Stored data entries:
_ _ _

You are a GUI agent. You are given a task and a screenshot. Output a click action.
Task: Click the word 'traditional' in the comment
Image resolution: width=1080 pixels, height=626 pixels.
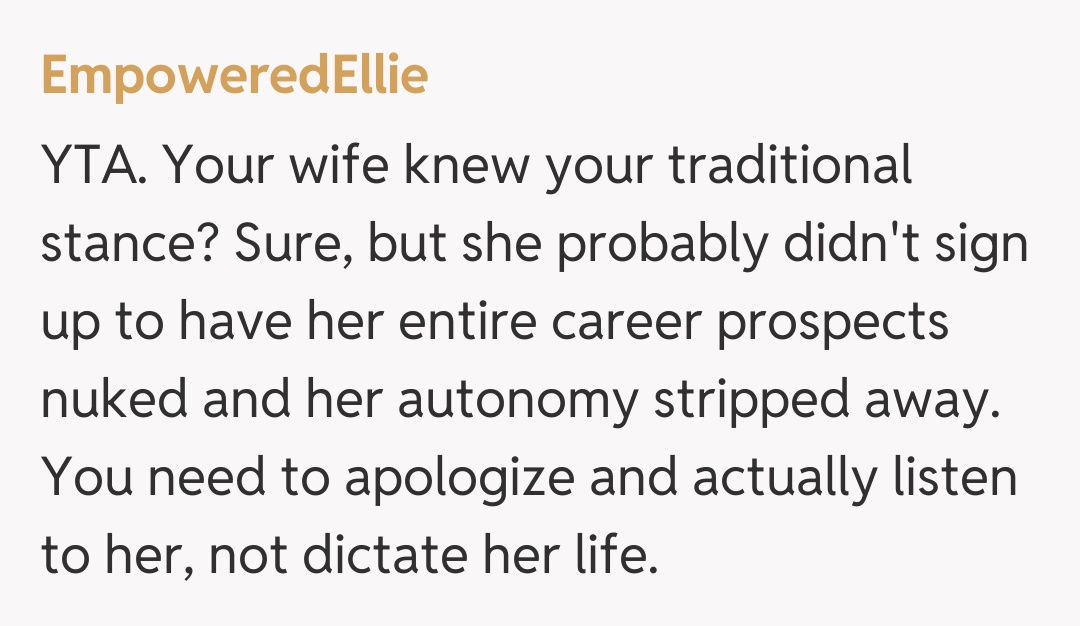(790, 167)
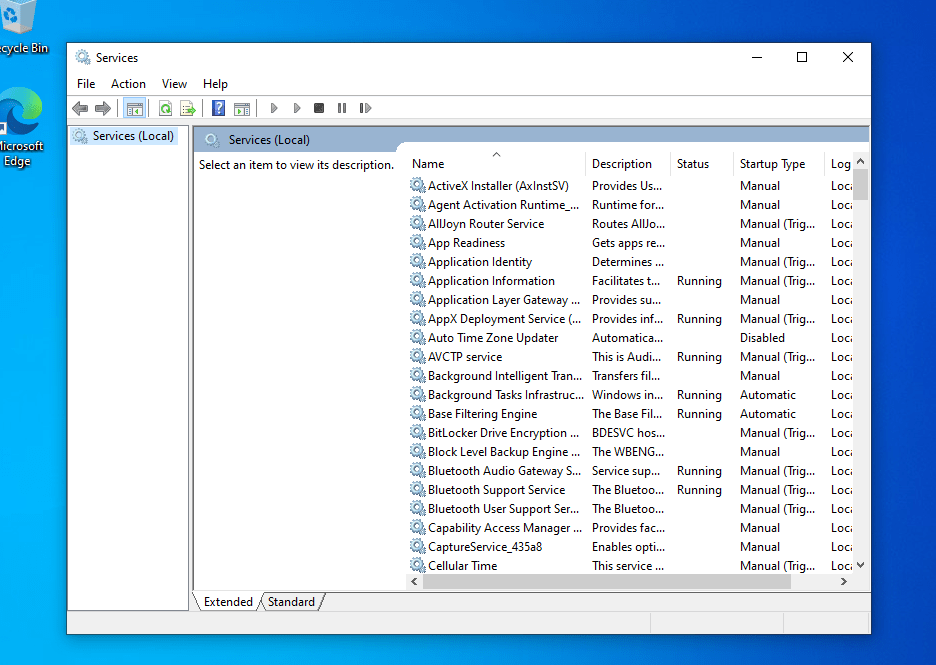936x665 pixels.
Task: Click the Forward arrow in toolbar
Action: point(102,108)
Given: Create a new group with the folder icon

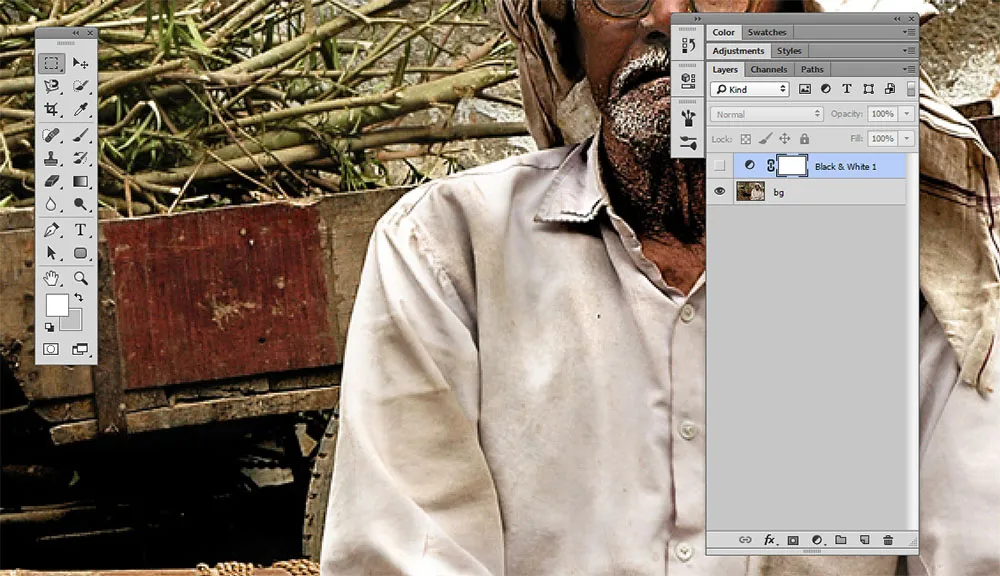Looking at the screenshot, I should [x=841, y=540].
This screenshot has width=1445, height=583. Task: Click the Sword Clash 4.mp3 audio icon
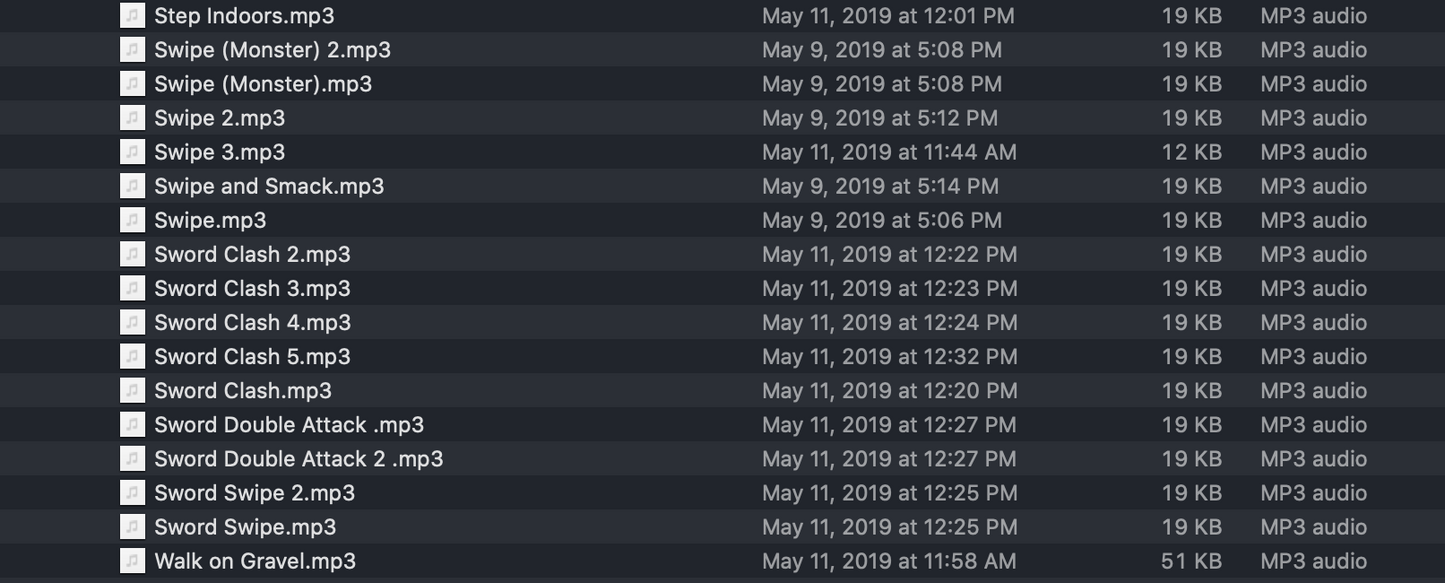pos(132,322)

_ _ _

- **Problem**
What is needed is a verbatim transcription of the records, minus the pictures.

- **Your solution**
You are a GUI agent. You are given a task and a screenshot. Output a click action.
Task: Click the word 'traditional' in the comment
Image resolution: width=1080 pixels, height=626 pixels.
(790, 167)
936x665 pixels.
Task: Click the Forward arrow in toolbar
Action: point(102,108)
Given: Create a new group with the folder icon

Looking at the screenshot, I should [x=841, y=540].
This screenshot has width=1445, height=583. Task: Click the Sword Clash 4.mp3 audio icon
pos(132,322)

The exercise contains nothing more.